BattyBirdNET ONNX Models
ONNX-converted regional bat species classifiers from BattyBirdNET-Analyzer, optimized for inference with ONNX Runtime.
These are lightweight classification heads trained on BirdNET v2.4 embeddings using transfer learning. They identify bat species from ultrasonic echolocation recordings.
How It Works
BattyBirdNET uses a two-stage inference pipeline:
- BirdNET v2.4 extracts 1024-dim embeddings from audio
- Regional bat classifier (this repo) maps embeddings to bat species
The "slow-down trick": bat recordings at 256 kHz are fed directly to BirdNET without resampling.
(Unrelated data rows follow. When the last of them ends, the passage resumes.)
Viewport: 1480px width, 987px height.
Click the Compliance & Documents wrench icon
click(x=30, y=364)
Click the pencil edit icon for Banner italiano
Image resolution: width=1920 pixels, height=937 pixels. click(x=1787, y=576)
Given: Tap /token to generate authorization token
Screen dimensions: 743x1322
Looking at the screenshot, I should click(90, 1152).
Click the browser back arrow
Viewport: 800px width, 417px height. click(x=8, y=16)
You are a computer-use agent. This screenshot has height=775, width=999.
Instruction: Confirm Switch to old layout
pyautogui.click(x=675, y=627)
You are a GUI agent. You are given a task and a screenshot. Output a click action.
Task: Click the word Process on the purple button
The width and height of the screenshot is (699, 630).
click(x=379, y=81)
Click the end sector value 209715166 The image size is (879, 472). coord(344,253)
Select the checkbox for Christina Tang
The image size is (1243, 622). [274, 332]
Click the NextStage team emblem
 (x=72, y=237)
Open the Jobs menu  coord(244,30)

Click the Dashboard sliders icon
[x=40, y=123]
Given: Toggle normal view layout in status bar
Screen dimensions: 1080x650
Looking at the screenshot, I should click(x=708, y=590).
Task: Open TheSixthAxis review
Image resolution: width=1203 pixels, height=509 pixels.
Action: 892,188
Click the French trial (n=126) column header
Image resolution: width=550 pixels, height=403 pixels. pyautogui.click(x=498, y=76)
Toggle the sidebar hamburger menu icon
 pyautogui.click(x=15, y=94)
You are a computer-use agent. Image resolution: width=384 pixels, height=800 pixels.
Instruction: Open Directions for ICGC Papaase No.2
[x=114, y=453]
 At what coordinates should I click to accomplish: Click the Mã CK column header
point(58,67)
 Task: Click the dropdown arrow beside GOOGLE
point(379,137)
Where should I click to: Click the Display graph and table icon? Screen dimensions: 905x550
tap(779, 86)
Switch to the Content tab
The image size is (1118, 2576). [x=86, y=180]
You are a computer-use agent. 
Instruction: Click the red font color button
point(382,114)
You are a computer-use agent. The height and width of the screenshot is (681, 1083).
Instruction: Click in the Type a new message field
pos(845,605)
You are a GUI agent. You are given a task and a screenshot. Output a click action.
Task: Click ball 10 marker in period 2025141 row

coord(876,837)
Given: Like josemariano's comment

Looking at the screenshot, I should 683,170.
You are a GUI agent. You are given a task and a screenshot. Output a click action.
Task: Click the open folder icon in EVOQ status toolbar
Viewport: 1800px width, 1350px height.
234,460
BirdNET's spectrogram pipeline (trained on 48 kHz bird audio) treats the samples as 48 kHz, shifting ultrasonic bat calls (20-120 kHz) into the audible frequency range where its learned features work.
Model Variants
Three precision formats are provided for each regional classifier:
| Format | Directory | Use Case |
|---|---|---|
| FP32 | fp32/ |
Standard precision for GPU and desktop CPU |
| FP16 | fp16/ |
Half precision for Raspberry Pi 5, modern GPUs |
| INT8 | int8/ |
Quantized for low-power devices, embedded ARM |
Available Regions
| Region | Model | Species | Coverage |
|---|---|---|---|
| Bavaria | BattyBirdNET-Bavaria-256kHz |
32 | Germany, Central Europe |
| Bavaria (high) | BattyBirdNET-Bavaria-256kHz-high |
24 | Germany, stricter thresholds |
| EU | BattyBirdNET-EU-256kHz |
30 | Broad European coverage |
| Scotland | BattyBirdNET-Scotland-256kHz |
11 | Scotland |
| South Wales | BattyBirdNET-SouthWales-256kHz |
29 | South Wales |
| Sweden | BattyBirdNET-Sweden-256kHz |
23 | Sweden, Nordic |
| UK | BattyBirdNET-UK-256kHz |
20 | United Kingdom |
| USA | BattyBirdNET-USA-256kHz |
38 | United States (full) |
| USA East | BattyBirdNET-USA-EAST-256kHz |
23 | Eastern United States |
| USA East (high) | BattyBirdNET-USA-EAST-256kHz-high |
17 | Eastern US, stricter thresholds |
| USA West | BattyBirdNET-USA-WEST-256kHz |
28 | Western United States |
Model Architecture
- Input:
[batch, 1024]float32 (BirdNET v2.4 embedding vectors) - Output:
[batch, N_species]float32 (raw logits, apply sigmoid for probabilities) - Activation: Sigmoid (same as BirdNET)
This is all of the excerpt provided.